The documentary then interpolates the audio from the 911 call to Allen Fieldhouse for chest pains that resulted in Self’s hospitalization. Self downplays that bout with atrial fibrillation somewhat by noting that “a lot of people have it, so it’s not the biggest thing in the world.”
But his prior hospitalization last July, he says, was a “whole different story,” one in which he was on the golf course and suddenly thought he was having a heart attack.
As Self said at the time, he made some changes to his diet and exercise in the wake of that episode. The documentary features a scene in late January in which Self is with his family and eats his first piece of pizza in six months.
“It’s no way to live,” Self says, to which his daughter Lauren Browning responds, “That actually is the way to live.”
• Evidently, weeks or months before Darryn Peterson spoke to several reporters in the locker room after KU’s Big 12 tournament win over TCU about his severe cramping episode prior to the season, he had recounted it to the “Made for March” documentary crew.
He explains that a couple days after the conclusion of KU basketball’s September conditioning boot camp, he “hit a freshman wall” at practice.
“And then I had, like, a full-body cramp, like I thought I was about to die,” Peterson says. “My legs was stuck straight, I couldn’t bend them. My arms, my back, my stomach, everything was just cramping up. They had to call 911, all types of stuff, like get an IV.”
Self said that it was “a big deal, one that made him very nervous, and in turn made us nervous too.”
“I’ve always thought, ‘Oh God, everybody gets those,'” Self said. “‘You know, I can get a cramp at night.’ This wasn’t one of those (types) of cramps. I had never seen anybody experience what he went through for that period of time, and it was scary because this young man was hurting.”
Peterson, of course, went on to deal with periodic cramping issues, along with a couple of other various injuries, until mid-February, before he played nine full games to close the season.
By the way, elsewhere in the documentary, Self describes Peterson’s first-half performance against BYU as “the best I’ve ever seen a kid play in Allen Fieldhouse.”

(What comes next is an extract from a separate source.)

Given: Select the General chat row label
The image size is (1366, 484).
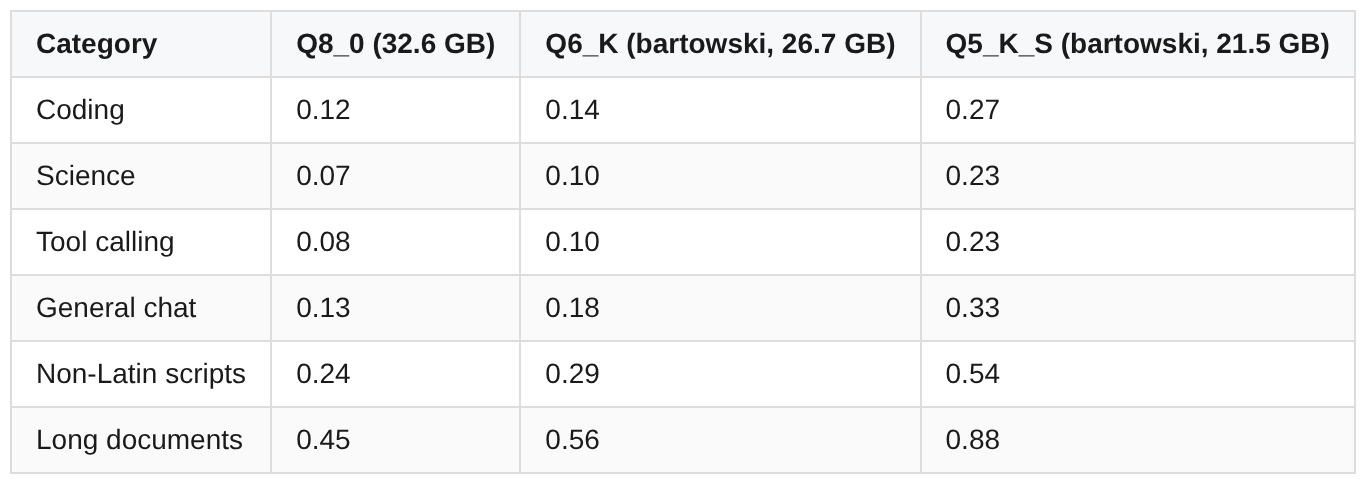Looking at the screenshot, I should [x=116, y=308].
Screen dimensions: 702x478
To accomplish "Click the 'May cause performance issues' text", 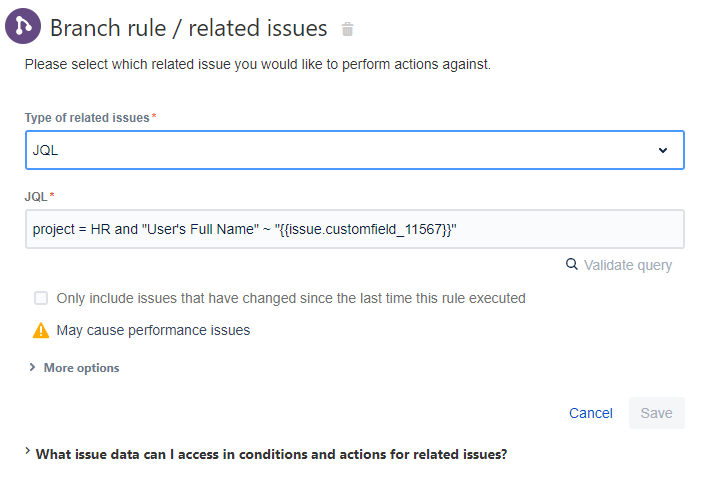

• The series’ extensive coverage of that BYU game includes a bit of time spent with KU and NBA great Paul Pierce, who visited Allen Fieldhouse for the first time since 2011. It includes a brief speech he gave to the Jayhawks at practice ahead of the game.
“I done played around the world in so many different arenas, man,” Pierce says. “Ain’t no place like this, man. You wear a jersey every day — treat that like a badge of honor. This is a badge of honor you’re wearing, really. You know what I’m saying? This stays with you the rest of your life.
“So I just want y’all to treat it like that, protect this house. This is what it’s all about because you don’t get these opportunities like this often, because once you leave here, it ain’t going to be no arenas like this.”